Sie blieben vor dem Wald, unter den dunklen Bäumen ein wenig stehen, deren Blätter so kräftig waren, dass sie statt grün fast schon schwarz aussahen. Aber nach einer Weile gingen sie dann doch langsam und ganz traurig heimwärts.

Die Marie verwischte ihre Tränen mit ihrem Kopftuchzipfel, der Joseph umarmte sie und hat sie mehr getragen als an dem Arm geführt. Unterwegs unterhielten sie sich nicht mehr, erst als sie wieder zu Hause ankamen, schöpften sie wieder etwas Hoffnung und riefen mit schwacher Stimme zweimal-dreimal noch „Anna, Anna…“, aber es kam auch diesmal keine Antwort.

„Komm, setz dich, Marie…“, sagte Joseph in der Küche zu seiner Frau und stellte ihr einen Stuhl hin. „Sie wird schon wieder heimkommen…“, sagte er, aber seine Stimme war schwach wie seine Hoffnung. Seine Frau sah ihm tief in die Augen und rief, schon einem Schrei gleich, etwas zornig, aber auch verzweifelt: „Das ist doch nicht möglich, das kann doch nicht sein! … Unsere einzige Tochter, Joseph!“

5. Es dämmert 

Draußen wurde schon bald dunkel, die Weinhähnchen begannen „Brüh, brüh“ zu singen, dann sah Marie auf einmal, als sie sich umblickte, auf dem Tisch etwas glänzen! Schnell griff sie danach, wurde dann bleich wie eine Wachspuppe und konnte nicht einmal etwas sagen, sie starrte nur, ohne zu blinzeln, auf das Stückchen Haut, das sie in ihrer Hand hielt.

„Was schaust so, Marie?“, fragte ihr Mann erschrocken. „Was ist das in deiner Hand, das so hell glänzt?“ Sie erwiderte: „Na, Joseph, so etwas habe ich aber schon sehr lange nicht mehr in der Hand gehalten… Da war ich erst so alt wie unsere Anna jetzt, so um die zehn-zwölf Jahre. Ich habe es bereits fast vergessen, dass es so etwas gibt… Das habe ich auch gehabt… Ich habe es auch noch! Das ist eine abgeworfene Haut von unserer Hausschlange… Ich habe meine eingenäht in meine Sonntagshaube.“

„Was sagst du, Weib? Eine Hausschlange?! So etwas gibt es doch nicht! Hat dir das mit unserer Anna den Verstand genommen?“, fragte Joseph, aber das Stück Schlangenhaut verwunderte ihn auch, denn solche Farben hatte er in seinem ganzen Leben noch nicht gesehen. Er wusste nicht, wie er die Geschichte einordnen sollte, aber als seine Frau zu ihm sagte: „Glaube mir, es wird alles wieder gut, die Anna wird schon wieder gesund heimkommen, sie passen schon gut aufeinander auf!“, schöpfte er selber ein wenig Hoffnung, selbst wenn er von dem Ganzen nicht viel verstand.
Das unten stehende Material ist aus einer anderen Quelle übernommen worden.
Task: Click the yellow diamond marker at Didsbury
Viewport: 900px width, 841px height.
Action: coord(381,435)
6. Von zu Hause in den Wald hinein 

Anna nahm sich vor, auf dem Weg nicht zurückzublicken. Ihr Herz war ja bereits schwer genug, wie hätte sie es dann ertragen können, wenn sie von den Steinbruchsparzellen her gerade bis zu ihrem Haus hätte zurückschauen können, und dann vielleicht auch noch gesehen hätte, wie ihre Eltern verzweifelt auf und ab rannten, um sie zu suchen, aber sie nicht finden konnten? Vielleicht hätte sie auch noch hören können, wie sie „Anna! Anna!“ rufen…
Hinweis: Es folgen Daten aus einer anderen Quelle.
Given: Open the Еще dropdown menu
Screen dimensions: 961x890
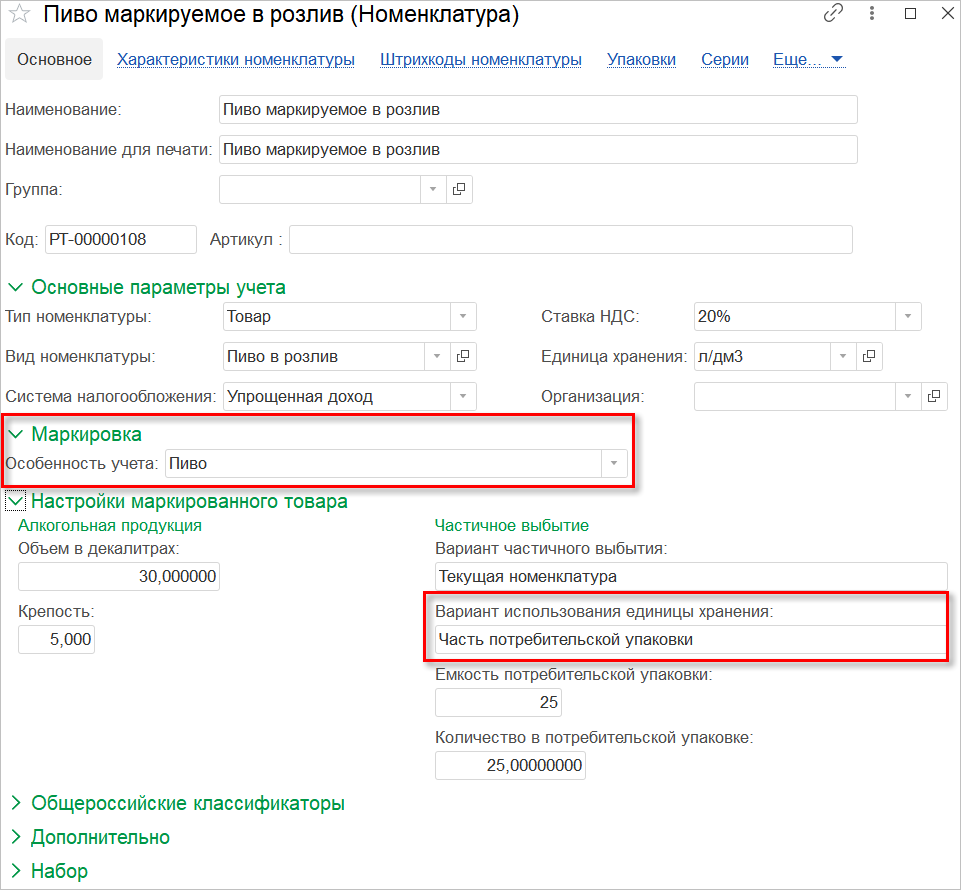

Das hätte sie nicht verkraftet, dann wäre sie sicher bis nach Hause gelaufen – und wenn es wahr war, was die Hausschlange sagte, dann wäre sie aber an der Türschwelle tot zusammengefallen, und mit der Schlange wäre es ebenfalls aus gewesen. So nahm sie sich vor, dass, was auch immer passieren mag, sie durchhalten und alles bis zum Ende mitmachen würde. „Was sein soll, soll halt passieren…“, dachte sie bei sich.

Als sie aber den Wald betrat, kam ein Wirbelsturm auf, der durch die Blätter pfiff, wie wenn die Bäume riefen:

„Hoo-haa, die Anna ist da!
Ei-hei, die Schlange dabei!“

Als sie sich durch die Schlehdornhecken zwang, die um den ganzen Wald wuchsen, wie wenn sie eine Mauer sein sollten, damit sich kein einziger Mensch weiter hineintraut, wurde auf einmal wieder alles still.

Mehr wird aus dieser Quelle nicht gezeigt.